EU Science Hub

Breaking down language barriers with EMM's new translation system

photo of newspapers
Aug 31 2012

In today's globalised world, keeping aware and staying ahead on all sorts of issues from health, environment and energy to political affairs, security and the financial crisis has become a mammoth task. Breaking down language barriers means first-hand access to relevant information that helps to keep the citizen, the policy maker, governmental authorities, the private sector, industry, etc. better informed, especially on fast changing and impacting issues.

The JRC's Europe Media Monitor (EMM) now offers the possibility to understand at a glance the content of articles even if written in a foreign language. The "Optima News Translation System" (ONTS), developed in-house by researchers of the JRC's Institute for the Protection and Security of the Citizen (IPSC), automatically translates news from ten languages into English.

EMM is a live media monitoring system which gathers around 150,000 news articles every day from over 3750 internet news websites from around the world in over 62 different languages. Updated every 10 minutes, it groups all news articles that focus on the same subject, and brings to the fore the most important stories unfolding in the news. EMM applies leading edge techniques in information mining on each article, automatically determining what is happening to whom and where by: classifying every received article according to a hierarchy of some 1000 classes (what); identifying People and Organisations (who) in the news; geo-locating each article (where); and sensing positive or negative tonality.

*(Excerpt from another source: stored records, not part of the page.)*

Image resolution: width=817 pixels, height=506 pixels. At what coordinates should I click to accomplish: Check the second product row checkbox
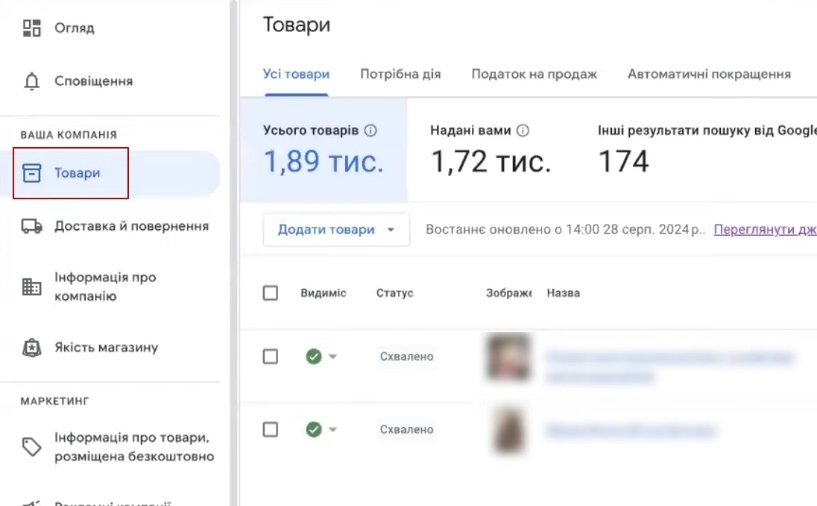coord(270,430)
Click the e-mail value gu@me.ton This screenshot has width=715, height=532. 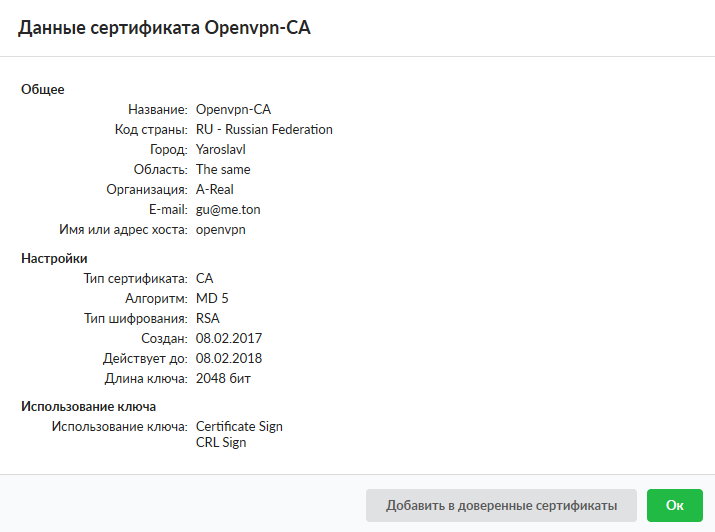pyautogui.click(x=228, y=209)
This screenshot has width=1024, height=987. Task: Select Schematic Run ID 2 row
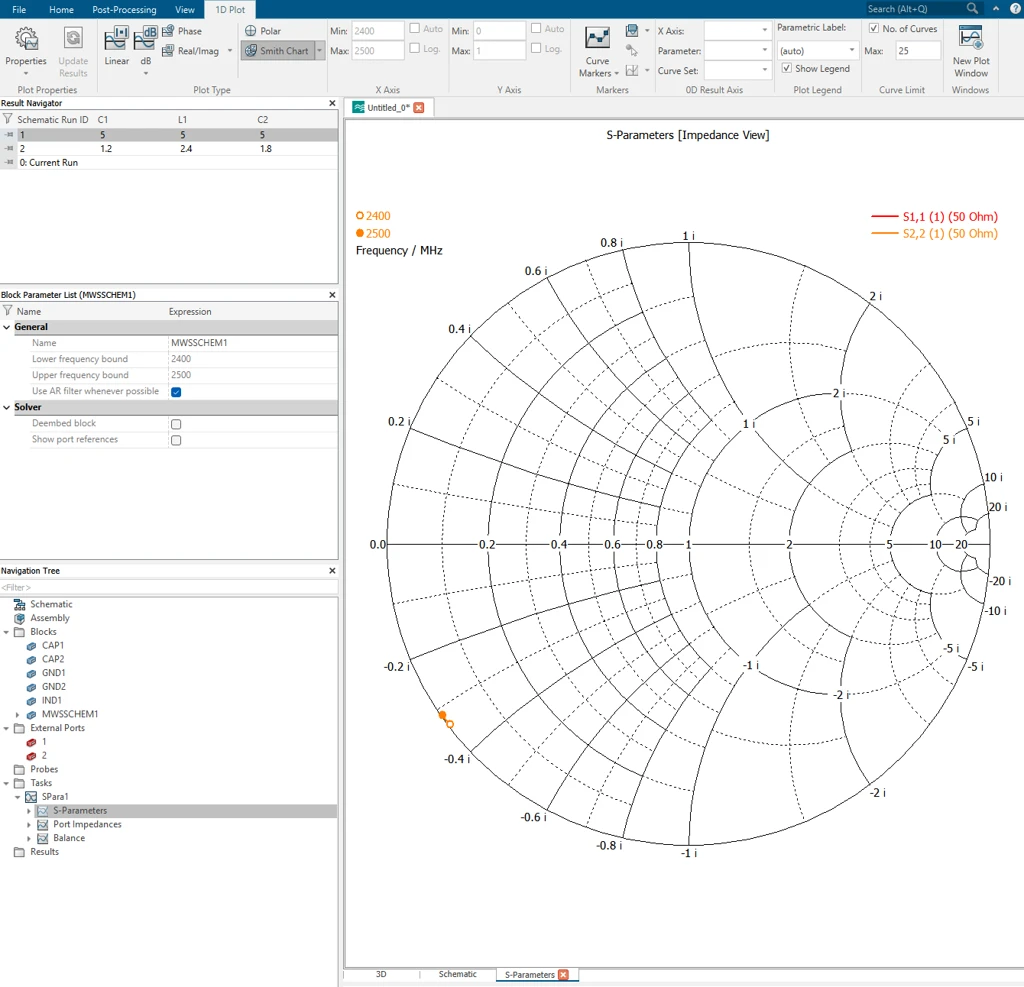(169, 148)
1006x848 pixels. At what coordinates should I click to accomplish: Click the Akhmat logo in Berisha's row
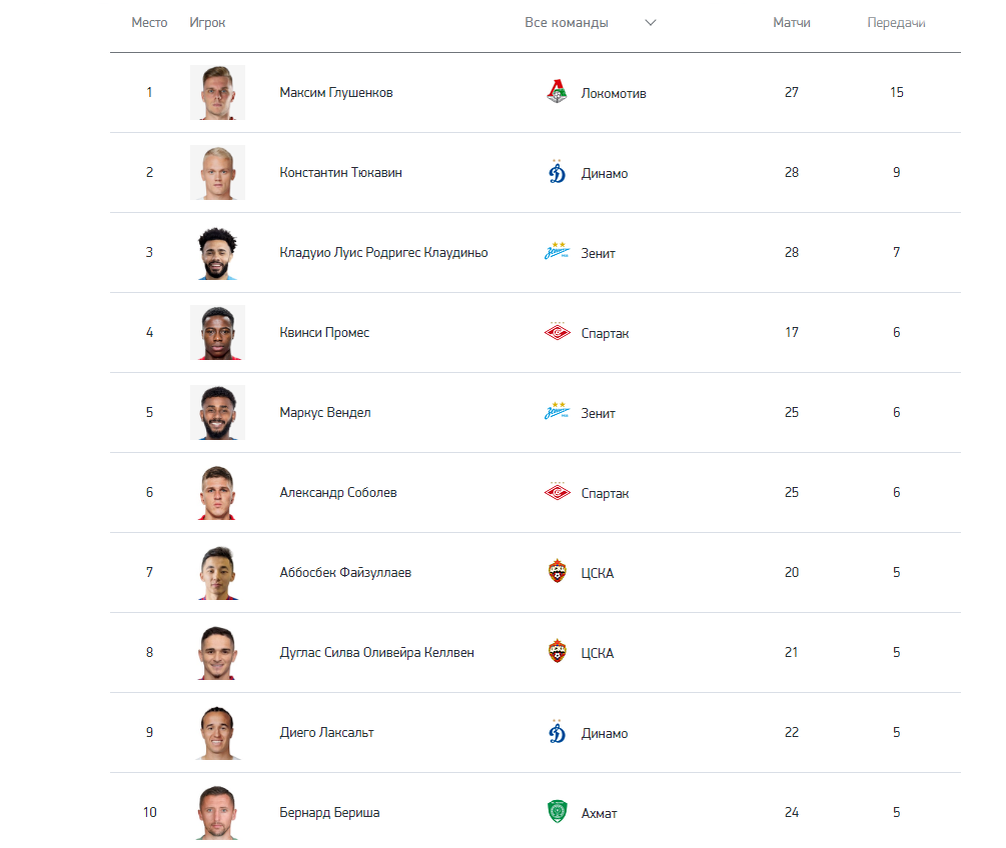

Until now, EMM NewsBrief readers interested in articles written in foreign languages had to use commercially available translation facilities, such as Google translate or Bing Translator, which have their limitations: users need to translate articles one at a time, which is time consuming especially when processing many articles, for example, for press reviews; secondly, the number of documents that can be submitted is restricted; and last but not least, users may be reluctant to disclose their interests.

The new JRC's in-house translation system overcomes these limitations and brings quality machine translation capability in the hands of EMM users, combined with a satisfactory level of privacy and security.

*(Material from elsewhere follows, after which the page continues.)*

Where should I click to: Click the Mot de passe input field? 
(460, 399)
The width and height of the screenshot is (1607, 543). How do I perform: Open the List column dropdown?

ONTS automatically translates into English the title and the description of each article in Arabic, Czech, Danish, Farsi, French, German, Italian, Polish, Portuguese and Spanish. Based on the open source software Moses, the ONTS translation engine uses statistical methods and large amounts of data to identify the correct translation of each phrase and to link them together in a comprehensive English sentence.

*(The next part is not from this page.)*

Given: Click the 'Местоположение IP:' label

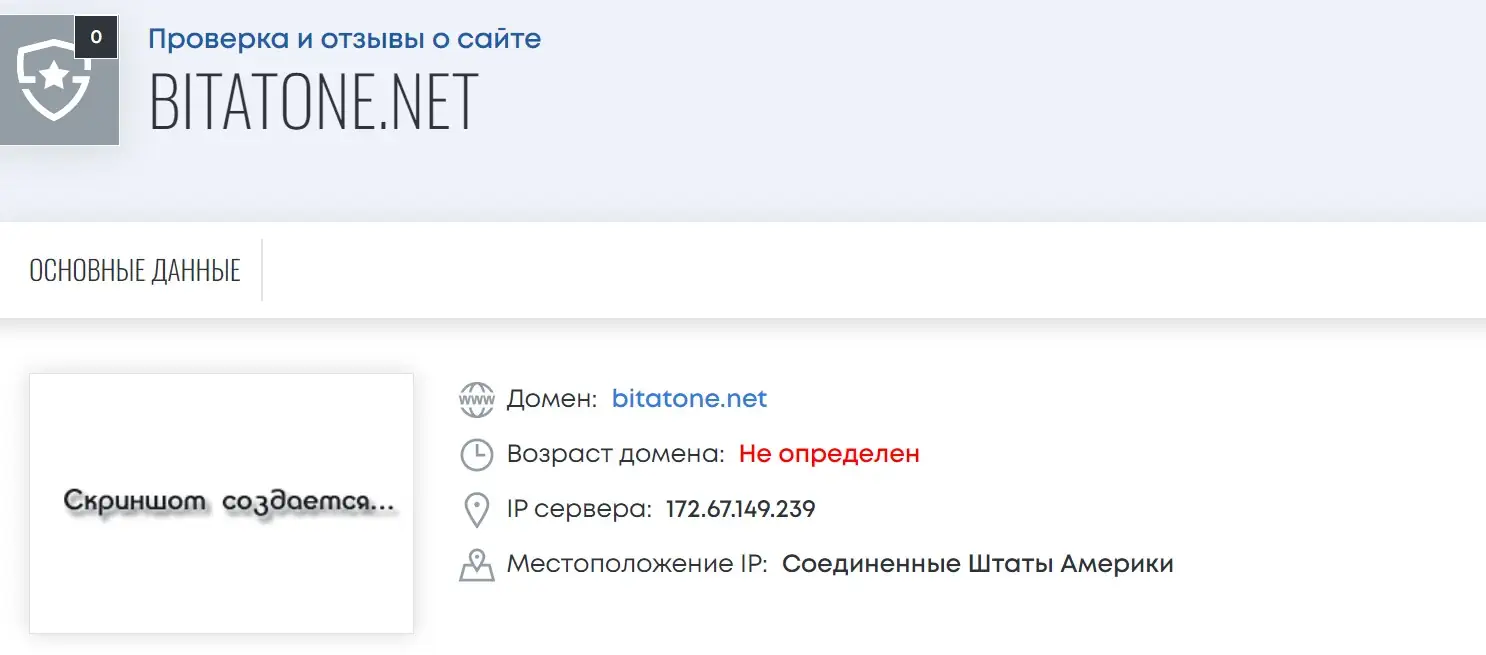Looking at the screenshot, I should (637, 564).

ONTS is optimised to translate news: it takes into account that news is usually written in a specific style which differs from other types of texts and contains many names of people, organisations and places. For example, news titles contain more gerund verbs, no or few linking verbs, prepositions and adverbs than normal sentences, while content sentences include more preposition, adverbs and different verbal tenses. To improve the quality of the translated articles, therefore, titles are translated with a separate translation system, while names are translated using the JRC-Names software which automatically recognise names even if spelled in different ways.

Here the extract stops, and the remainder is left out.